The ABM was designed to run at daily time step intervals. Ideally the environmental data used would have the same temporal characteristics as the model. However, this is currently not possible given data availability and completeness. The MODIS land use/cover data are only produced annually. The MODIS 16-day composite NDVI product was used to avoid the data gaps presenting in the daily product. The temperature is held constant since the temperature seasonal variations are small at the study area. We have tried the MODIS daily land surface temperature (LST) product as the temperature input data. However, our previous study demonstrated that we could not simply use LST to replace air temperature at very fine spatial and temporal scales as a complicated relationship exists between them after comparing weather station data and LST (Lin et al., 2012). Considering the small seasonal variation at the study area as measured by our weather stations, it is more reliable to use mean temperature calculated by the local regression model (with elevation as predictor) than LST (Lin et al., 2012). Daily air temperature interpolated from weather station data (given significant station densities) is suggested for areas with high seasonal variability. The model runs presented here used data from 2011 and looped those data to assess model performance. In other words, in this study we assumed that only NDVI / moisture conditions changed every 16 days. Table 1 shows more details of these input data.

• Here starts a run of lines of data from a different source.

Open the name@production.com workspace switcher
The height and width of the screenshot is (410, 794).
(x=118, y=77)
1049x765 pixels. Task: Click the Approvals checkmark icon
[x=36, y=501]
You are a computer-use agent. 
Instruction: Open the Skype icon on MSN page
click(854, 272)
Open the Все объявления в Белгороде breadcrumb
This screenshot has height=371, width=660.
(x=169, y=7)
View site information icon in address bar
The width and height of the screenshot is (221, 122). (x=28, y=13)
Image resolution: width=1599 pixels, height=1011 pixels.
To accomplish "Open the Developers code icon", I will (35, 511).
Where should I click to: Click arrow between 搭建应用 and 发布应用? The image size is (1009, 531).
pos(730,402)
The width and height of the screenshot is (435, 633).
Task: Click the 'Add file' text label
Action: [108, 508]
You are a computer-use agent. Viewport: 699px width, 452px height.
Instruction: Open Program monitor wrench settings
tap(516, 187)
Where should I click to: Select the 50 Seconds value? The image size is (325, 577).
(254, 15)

Grows and hatches (Tsetse pupae procedure)
The pupa age (Tsetse pupa: age) increase one day at each time step. In 21 – 35 days (3 – 5 weeks), a Tsetse pupa hatches and a new Tsetse fly (Leak, 1999). At the same time, the longevity of the new fly is set randomly between 30 – 60 days (1 – 3 months) (Leak, 1999). The days exposed to desiccation and starvation are set at zero for new tsetse flies. The genders of emergent tsetse flies are randomly set. For the tsetse females, the states of mated, insemination, and parturition are initialized as false. For the tsetse males, the sterile states are set as false.
Randomly distributed (Wild animal procedure)
The Wild animals are distributed randomly on suitable Patches at each time step using the NetLogo “one-of patches” command. The suitable Patches are forest, shrublands, Savannas, grasslands, or wetlands where tsetse fly population is less than 2, 200 tsetse/km2 (Mihok et al., 1992).
Goes out for food (Tsetse fly procedure)
There are two factors affecting tsetse flies’ success in looking for food. (1) Wild animals (food) must be within a reachable distance, i.e., 800 m for tsetse flies (Vale et al., 1984). (2) When too many flies (number > 2, 200 tsetse/km2) are collocated, Tsetse flies have to move to another Patch to find food, since Wild animals leave (Mihok et al., 1992). In the model, Tsetse flies always go the closest patch to eat. If a tsetse fly has moved its maximum daily flying distance (i.e., 800 m) and cannot find food, then it is not fed at the end of the day and stays randomly in a Patch within the radius of its maximum flying distance.
Copulates (Tsetse fly procedure)
The insemination status of tsetse females are set as “true” if there is one or more males within the maximum fly distance (i.e., 800 m). If a female is not fed (it has traveled its maximum flying distance for food), the copulation will not happen. After insemination, each female fly lays a single larva every 10 days (Wall and Langley, 1993).
Goes back to suitable habitats (Tsetse fly procedure)
When Tsetse flies are looking for food, they go to any Patch where there is (are) Wild animal(s), regardless of the environment suitability of the Patches. After feeding, Tsetse flies try to return to suitable Patches if the current Patch is not suitable. The maximum fly distance for a day is 800 m. So if a Tsetse fly has gone too far away for food, it is not able to come back and has to stay in the unsuitable Patch.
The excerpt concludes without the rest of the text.